Overview
DNS recursion is enabled by default on your Windows 2008 server. With recursion enabled, the DNS server queries other DNS servers on behalf of the requesting client to fully resolve the name, before sending the answer back to the requesting client. Since this setting can increase your vulnerability to a DNS amplification attack, you should disable this option on your server if your DNS server is not intended to receive recursive queries.
This article explains how to enable or disable DNS resolver on your Windows 2008 server.
Instructions
1) Connect to your server via RDP (Remote Desktop Protocol) using your administrator credentials. You can locate your administrator credentials via your Control Panel (https://manage.myhosting.com) under the Windows VPS > Virtual Machine section.
2) Navigate to Administrative Tools > DNS within the Start menu.
3) In the DNS manager, right click on your DNS Server and choose Properties.
4) To enable your Windows 2008 Server’s DNS recursion functionality make sure the checkbox for Disable recursion (also disables forwarders) is NOT checked.

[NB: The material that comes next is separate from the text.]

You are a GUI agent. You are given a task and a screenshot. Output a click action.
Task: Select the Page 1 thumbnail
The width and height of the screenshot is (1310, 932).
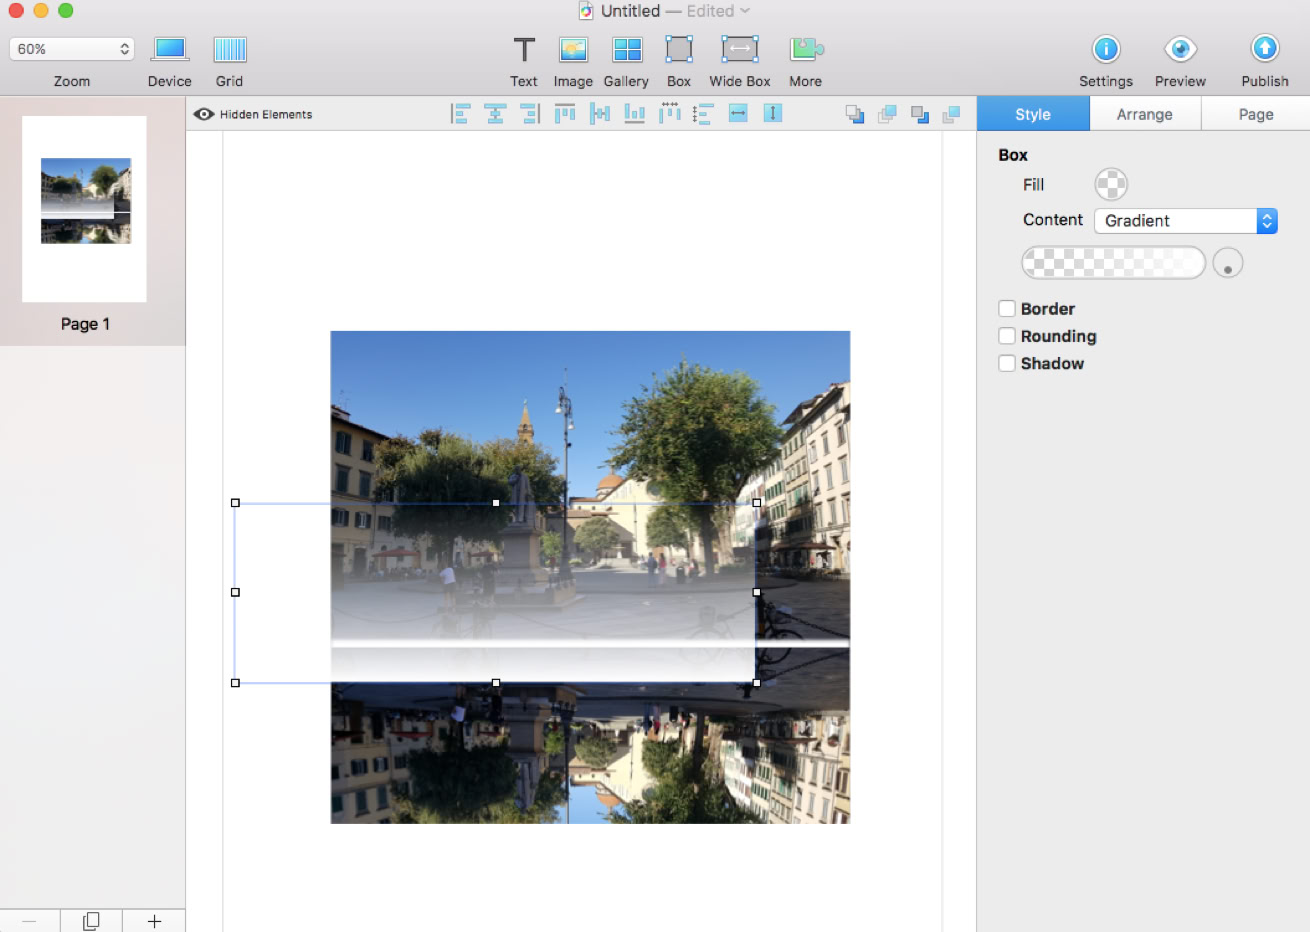tap(85, 209)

To disable your Windows 2008 Server’s DNS recursion functionality make sure the checkbox for Disable recursion (also disables forwarders) is checked.

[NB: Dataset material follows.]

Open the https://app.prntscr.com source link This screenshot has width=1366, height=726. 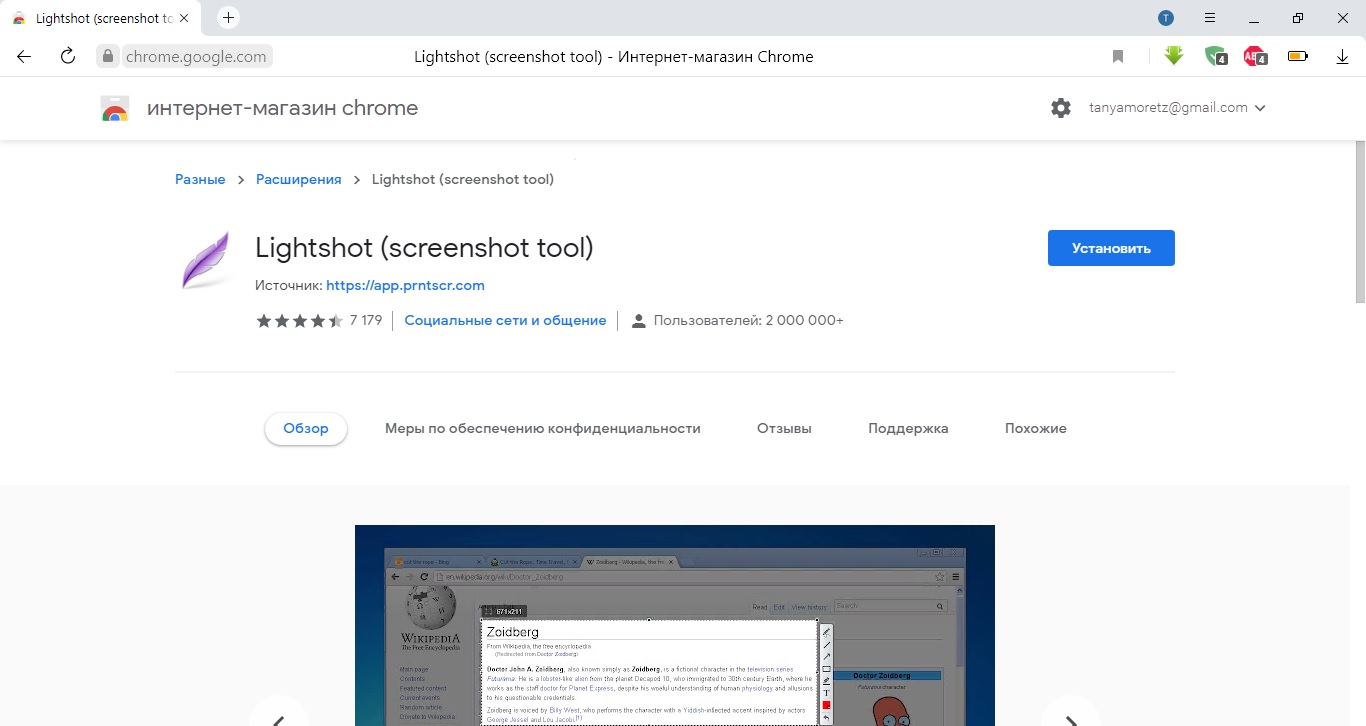click(x=405, y=285)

5) Click Apply and close the window by clicking OK.
6) To apply the changes, right click on your DNS server then choose All Tasks > Restart.
* Alternatively, you can use the following command prompt to disable your DNS recursion. You need to open your command prompt on your server with administrative access. (Right click on Command Prompt and choose Run as Administrator)
Use this command: dnscmd localhost /Config /NoRecursion 1
This command will turn off the DNS recursion on your DNS server.
Conclusion
After following the steps above, you should now have successfully enabled or disabled your Windows 2008 Server’s DNS recursion functionality.